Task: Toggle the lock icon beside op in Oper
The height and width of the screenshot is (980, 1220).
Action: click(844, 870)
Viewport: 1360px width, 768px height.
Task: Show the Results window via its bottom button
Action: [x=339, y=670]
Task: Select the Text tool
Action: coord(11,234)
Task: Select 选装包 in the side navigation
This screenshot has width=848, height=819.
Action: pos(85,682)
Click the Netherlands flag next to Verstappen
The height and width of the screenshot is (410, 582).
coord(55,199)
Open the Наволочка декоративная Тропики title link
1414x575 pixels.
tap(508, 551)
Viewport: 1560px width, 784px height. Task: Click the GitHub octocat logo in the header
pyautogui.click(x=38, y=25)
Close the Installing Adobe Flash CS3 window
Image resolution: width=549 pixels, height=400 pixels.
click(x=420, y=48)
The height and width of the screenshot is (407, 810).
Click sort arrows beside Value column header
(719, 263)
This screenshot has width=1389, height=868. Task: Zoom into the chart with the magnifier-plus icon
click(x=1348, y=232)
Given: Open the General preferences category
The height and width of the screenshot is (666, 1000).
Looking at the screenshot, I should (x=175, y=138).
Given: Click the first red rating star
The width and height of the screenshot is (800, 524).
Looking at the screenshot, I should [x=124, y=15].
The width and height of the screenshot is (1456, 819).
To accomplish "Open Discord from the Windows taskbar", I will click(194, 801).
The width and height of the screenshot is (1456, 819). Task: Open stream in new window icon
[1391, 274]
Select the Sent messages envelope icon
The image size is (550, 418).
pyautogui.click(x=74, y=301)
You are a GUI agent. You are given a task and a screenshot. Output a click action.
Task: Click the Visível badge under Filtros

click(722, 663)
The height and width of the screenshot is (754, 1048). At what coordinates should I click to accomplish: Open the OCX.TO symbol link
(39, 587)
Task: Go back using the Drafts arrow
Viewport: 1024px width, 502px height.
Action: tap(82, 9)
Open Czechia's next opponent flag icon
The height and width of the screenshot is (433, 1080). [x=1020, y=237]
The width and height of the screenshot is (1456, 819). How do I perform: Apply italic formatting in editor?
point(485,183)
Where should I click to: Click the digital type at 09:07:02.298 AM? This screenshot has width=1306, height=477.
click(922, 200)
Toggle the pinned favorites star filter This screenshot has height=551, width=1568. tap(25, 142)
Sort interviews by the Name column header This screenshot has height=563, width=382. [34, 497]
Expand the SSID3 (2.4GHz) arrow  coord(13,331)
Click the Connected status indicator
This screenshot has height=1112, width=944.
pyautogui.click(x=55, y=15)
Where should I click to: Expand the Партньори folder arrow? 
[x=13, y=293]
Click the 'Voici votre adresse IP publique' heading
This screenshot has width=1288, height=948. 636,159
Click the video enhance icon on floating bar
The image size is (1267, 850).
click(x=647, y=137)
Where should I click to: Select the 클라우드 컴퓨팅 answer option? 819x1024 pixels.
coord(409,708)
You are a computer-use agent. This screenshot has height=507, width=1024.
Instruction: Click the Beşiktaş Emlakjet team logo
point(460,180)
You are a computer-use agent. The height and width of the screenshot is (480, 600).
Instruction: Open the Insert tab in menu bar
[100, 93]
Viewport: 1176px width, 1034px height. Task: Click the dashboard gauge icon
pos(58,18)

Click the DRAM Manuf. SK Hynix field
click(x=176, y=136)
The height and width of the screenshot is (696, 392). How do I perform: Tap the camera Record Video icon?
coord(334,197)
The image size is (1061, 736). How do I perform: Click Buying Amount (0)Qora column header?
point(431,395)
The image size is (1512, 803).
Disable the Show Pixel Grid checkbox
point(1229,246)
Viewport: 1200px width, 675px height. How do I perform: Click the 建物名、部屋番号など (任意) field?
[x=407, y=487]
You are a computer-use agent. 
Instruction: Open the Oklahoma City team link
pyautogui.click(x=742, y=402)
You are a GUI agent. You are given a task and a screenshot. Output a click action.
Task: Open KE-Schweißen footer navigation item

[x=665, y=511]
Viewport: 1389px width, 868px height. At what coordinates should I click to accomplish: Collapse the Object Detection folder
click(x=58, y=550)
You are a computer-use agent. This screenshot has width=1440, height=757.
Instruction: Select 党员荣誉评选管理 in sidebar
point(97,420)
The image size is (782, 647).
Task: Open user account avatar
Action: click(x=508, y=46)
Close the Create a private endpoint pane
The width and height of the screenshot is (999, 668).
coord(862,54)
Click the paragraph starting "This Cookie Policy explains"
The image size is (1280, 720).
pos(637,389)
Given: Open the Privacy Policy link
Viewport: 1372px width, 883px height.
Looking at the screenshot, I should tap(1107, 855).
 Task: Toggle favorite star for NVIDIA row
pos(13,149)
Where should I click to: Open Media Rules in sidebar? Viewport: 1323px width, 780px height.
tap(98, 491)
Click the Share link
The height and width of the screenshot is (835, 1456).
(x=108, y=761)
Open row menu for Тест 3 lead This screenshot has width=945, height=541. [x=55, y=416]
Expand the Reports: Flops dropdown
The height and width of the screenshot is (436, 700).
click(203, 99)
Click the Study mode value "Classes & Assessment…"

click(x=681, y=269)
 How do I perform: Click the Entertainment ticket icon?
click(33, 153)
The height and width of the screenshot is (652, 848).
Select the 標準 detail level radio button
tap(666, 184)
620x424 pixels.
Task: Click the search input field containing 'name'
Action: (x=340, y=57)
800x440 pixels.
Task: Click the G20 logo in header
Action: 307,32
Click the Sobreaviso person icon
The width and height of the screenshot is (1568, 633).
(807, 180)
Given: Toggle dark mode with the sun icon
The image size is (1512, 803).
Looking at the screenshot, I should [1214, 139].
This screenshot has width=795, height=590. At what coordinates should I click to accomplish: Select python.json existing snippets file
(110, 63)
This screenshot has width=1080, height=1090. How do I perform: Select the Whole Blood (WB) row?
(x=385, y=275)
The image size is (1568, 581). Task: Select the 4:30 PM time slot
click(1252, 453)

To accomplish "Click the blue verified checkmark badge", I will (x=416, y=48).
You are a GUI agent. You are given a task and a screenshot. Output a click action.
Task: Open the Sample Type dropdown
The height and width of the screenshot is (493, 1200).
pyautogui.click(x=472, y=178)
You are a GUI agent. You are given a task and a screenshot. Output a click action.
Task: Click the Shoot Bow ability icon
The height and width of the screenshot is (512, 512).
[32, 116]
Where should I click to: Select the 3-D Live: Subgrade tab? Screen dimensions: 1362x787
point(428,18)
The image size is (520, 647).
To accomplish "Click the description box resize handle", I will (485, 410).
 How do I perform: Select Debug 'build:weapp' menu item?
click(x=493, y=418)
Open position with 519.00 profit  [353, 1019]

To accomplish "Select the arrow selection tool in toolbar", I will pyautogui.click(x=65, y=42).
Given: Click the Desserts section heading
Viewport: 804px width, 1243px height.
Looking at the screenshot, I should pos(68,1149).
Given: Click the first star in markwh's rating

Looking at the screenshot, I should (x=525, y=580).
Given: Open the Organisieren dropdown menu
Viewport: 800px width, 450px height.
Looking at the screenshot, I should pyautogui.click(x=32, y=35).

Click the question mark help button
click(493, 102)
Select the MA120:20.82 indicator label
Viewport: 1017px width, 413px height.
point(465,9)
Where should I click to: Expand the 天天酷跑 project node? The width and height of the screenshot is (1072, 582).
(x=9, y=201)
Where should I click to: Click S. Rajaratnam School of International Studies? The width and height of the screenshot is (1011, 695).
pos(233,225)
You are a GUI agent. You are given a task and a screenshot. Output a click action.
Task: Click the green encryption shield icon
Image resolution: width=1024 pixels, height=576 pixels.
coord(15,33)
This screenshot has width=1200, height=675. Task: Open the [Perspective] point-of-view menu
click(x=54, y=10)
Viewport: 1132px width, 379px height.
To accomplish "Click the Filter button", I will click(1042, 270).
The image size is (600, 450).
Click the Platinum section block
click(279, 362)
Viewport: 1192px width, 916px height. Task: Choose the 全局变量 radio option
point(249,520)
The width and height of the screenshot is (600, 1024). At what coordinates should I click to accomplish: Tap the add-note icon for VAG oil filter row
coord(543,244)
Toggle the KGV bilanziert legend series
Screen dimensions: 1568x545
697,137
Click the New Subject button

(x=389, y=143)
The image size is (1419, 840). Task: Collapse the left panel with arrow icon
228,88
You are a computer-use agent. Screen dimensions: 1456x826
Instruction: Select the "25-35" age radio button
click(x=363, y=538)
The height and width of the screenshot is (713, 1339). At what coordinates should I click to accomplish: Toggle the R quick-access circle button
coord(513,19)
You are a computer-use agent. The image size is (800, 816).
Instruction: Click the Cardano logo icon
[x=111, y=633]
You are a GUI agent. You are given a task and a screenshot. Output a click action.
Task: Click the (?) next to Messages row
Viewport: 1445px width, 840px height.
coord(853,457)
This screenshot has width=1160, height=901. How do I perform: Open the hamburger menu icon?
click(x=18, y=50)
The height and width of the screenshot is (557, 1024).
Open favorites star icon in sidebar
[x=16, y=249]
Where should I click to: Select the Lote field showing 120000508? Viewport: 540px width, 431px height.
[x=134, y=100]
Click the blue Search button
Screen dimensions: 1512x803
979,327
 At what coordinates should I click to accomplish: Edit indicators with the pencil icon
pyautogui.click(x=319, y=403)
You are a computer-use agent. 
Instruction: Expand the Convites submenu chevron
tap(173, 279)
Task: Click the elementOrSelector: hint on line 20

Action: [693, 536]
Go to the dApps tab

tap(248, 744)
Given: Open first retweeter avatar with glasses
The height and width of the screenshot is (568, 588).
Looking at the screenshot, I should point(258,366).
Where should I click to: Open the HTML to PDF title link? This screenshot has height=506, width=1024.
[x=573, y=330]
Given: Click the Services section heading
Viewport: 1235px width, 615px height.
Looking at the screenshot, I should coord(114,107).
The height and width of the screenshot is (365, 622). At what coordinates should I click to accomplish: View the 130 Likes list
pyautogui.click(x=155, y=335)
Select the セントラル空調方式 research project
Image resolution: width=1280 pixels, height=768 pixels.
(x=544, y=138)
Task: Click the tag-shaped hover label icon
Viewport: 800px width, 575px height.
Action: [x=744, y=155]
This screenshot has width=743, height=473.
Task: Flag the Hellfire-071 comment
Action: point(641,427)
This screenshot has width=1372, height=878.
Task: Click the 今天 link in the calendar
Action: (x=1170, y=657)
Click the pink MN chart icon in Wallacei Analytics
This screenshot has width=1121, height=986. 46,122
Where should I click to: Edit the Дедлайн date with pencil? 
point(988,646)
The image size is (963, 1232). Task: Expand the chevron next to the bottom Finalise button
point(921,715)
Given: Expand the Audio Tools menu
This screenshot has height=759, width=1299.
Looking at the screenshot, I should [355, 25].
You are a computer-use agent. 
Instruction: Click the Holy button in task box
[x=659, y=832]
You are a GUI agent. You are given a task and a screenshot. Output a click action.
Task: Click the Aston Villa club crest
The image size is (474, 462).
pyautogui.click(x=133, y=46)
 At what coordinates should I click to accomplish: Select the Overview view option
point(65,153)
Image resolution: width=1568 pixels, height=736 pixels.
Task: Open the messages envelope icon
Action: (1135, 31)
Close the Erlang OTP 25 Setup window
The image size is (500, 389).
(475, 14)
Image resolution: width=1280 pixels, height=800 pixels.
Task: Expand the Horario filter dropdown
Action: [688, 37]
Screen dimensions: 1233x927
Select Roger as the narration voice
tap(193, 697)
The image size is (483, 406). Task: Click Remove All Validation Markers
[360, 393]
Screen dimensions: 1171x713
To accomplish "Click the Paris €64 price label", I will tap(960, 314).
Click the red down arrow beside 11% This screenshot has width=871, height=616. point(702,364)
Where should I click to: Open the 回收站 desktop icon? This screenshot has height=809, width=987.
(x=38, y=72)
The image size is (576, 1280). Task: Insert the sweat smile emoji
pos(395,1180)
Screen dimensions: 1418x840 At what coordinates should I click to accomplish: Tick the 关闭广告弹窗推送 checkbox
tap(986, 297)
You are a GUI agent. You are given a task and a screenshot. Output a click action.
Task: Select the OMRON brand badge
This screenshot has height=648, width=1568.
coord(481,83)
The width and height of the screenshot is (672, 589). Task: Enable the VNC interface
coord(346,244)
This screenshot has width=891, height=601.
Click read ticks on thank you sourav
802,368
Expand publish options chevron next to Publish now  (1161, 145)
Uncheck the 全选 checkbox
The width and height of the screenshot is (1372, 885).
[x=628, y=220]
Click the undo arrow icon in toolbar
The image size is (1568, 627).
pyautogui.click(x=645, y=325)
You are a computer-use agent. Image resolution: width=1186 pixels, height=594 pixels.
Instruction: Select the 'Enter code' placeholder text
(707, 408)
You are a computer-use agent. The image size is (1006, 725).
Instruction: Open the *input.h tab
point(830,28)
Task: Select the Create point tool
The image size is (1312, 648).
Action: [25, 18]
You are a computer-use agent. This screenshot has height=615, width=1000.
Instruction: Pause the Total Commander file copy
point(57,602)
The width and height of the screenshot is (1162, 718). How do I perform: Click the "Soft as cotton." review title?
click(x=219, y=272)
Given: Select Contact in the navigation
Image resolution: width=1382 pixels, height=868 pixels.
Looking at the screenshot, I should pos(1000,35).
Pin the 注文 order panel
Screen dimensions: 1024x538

-*-*-

- **WRITTEN INSTRUCTION**
Collect every line of the items above that contains the word "Create", and copy each one as it appears.

- **EXPECTED ANSWER**
Close the Create a private endpoint pane
Task: Select the Create point tool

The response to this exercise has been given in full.